# Problem description:
Find every line in the records below that holds the word "computer" and copy it.
--- Data listing Enclosed Below ---
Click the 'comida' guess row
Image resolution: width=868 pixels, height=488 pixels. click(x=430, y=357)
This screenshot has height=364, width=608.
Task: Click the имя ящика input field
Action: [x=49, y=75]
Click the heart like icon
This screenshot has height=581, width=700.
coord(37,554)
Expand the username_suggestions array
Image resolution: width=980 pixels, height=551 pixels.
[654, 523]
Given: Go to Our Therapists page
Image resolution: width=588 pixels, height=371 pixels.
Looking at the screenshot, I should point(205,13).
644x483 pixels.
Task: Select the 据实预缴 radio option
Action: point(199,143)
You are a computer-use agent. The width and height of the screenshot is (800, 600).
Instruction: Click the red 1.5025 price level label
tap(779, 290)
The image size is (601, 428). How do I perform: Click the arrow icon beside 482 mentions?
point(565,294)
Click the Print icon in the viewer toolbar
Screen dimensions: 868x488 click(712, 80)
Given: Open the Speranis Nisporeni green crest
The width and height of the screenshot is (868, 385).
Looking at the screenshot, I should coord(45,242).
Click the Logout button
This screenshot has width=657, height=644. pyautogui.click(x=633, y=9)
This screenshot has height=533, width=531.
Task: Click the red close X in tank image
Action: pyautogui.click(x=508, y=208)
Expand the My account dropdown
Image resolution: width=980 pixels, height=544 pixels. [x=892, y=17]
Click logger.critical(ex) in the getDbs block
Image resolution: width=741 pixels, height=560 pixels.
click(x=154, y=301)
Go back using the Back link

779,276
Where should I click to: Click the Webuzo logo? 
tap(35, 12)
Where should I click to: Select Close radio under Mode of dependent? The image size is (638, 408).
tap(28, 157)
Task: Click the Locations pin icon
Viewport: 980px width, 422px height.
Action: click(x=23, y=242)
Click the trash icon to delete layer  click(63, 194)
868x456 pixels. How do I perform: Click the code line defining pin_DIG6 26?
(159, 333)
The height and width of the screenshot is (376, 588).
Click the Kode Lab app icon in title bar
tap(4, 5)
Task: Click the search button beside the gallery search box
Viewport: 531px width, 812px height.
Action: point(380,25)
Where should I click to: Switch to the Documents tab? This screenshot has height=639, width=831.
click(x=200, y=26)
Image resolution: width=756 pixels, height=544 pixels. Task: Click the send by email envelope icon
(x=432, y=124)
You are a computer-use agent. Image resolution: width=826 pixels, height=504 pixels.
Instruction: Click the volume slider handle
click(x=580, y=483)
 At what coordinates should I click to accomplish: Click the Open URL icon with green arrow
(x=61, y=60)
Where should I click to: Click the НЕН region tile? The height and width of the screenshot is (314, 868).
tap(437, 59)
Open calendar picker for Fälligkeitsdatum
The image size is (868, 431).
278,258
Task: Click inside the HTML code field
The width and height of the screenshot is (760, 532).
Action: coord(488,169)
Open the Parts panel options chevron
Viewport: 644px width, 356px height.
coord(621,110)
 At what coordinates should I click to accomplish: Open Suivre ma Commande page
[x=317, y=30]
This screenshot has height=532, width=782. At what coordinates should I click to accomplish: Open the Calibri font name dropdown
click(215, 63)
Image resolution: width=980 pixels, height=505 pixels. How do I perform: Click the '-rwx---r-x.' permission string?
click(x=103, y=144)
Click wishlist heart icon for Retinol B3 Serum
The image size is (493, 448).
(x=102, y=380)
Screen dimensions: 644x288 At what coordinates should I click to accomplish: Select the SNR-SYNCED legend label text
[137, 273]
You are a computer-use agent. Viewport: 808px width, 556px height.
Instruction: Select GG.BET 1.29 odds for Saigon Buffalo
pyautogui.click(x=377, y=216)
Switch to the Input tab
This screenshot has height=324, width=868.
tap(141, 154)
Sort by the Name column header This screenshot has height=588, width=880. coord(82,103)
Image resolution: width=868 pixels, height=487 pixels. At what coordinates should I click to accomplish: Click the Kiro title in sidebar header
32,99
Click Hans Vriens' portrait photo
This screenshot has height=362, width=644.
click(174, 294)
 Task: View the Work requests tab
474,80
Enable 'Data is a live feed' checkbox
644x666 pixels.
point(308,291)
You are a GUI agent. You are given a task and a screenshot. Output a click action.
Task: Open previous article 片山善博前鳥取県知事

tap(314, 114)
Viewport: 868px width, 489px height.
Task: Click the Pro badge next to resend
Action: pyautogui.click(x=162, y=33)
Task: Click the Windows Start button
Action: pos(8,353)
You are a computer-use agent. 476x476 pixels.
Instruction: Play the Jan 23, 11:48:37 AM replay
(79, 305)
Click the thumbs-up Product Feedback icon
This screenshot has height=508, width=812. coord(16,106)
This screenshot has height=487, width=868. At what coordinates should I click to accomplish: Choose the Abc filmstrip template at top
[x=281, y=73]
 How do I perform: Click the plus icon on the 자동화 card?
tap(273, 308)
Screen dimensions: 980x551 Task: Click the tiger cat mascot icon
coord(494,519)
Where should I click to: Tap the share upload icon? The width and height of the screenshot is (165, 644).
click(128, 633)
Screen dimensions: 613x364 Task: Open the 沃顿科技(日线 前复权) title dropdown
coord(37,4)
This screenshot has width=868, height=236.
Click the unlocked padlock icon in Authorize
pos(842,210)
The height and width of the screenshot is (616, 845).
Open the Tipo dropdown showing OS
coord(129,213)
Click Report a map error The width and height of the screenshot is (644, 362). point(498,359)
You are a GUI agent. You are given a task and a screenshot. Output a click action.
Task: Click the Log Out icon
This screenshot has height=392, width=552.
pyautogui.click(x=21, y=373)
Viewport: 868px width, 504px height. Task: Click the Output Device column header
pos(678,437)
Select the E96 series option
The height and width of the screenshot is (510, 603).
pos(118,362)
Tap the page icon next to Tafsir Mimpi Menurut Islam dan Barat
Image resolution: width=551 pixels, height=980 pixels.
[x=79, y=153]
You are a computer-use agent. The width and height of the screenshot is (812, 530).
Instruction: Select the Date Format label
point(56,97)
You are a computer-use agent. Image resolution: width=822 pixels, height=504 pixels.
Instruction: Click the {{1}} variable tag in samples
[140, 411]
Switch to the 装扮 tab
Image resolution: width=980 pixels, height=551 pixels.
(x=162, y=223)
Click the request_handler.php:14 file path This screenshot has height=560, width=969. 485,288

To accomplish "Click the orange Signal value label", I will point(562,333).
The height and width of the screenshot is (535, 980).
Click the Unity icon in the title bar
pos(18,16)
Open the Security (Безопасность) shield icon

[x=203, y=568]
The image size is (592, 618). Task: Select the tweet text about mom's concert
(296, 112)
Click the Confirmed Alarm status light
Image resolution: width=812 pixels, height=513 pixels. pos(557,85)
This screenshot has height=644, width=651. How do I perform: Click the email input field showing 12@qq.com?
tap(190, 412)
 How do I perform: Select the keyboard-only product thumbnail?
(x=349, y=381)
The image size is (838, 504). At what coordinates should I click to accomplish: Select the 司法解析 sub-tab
--- End of Enclosed Data listing ---
# Solution below:
You are a computer-use agent. The width and height of the screenshot is (800, 600).
You are a computer-use agent. Image resolution: width=826 pixels, height=504 pixels.
You are a computer-use agent. Viewport: 808px width, 556px height.
You are a computer-use agent. 476x476 pixels.
You are a computer-use agent. The width and height of the screenshot is (812, 530).
You are a computer-use agent. Image resolution: width=822 pixels, height=504 pixels.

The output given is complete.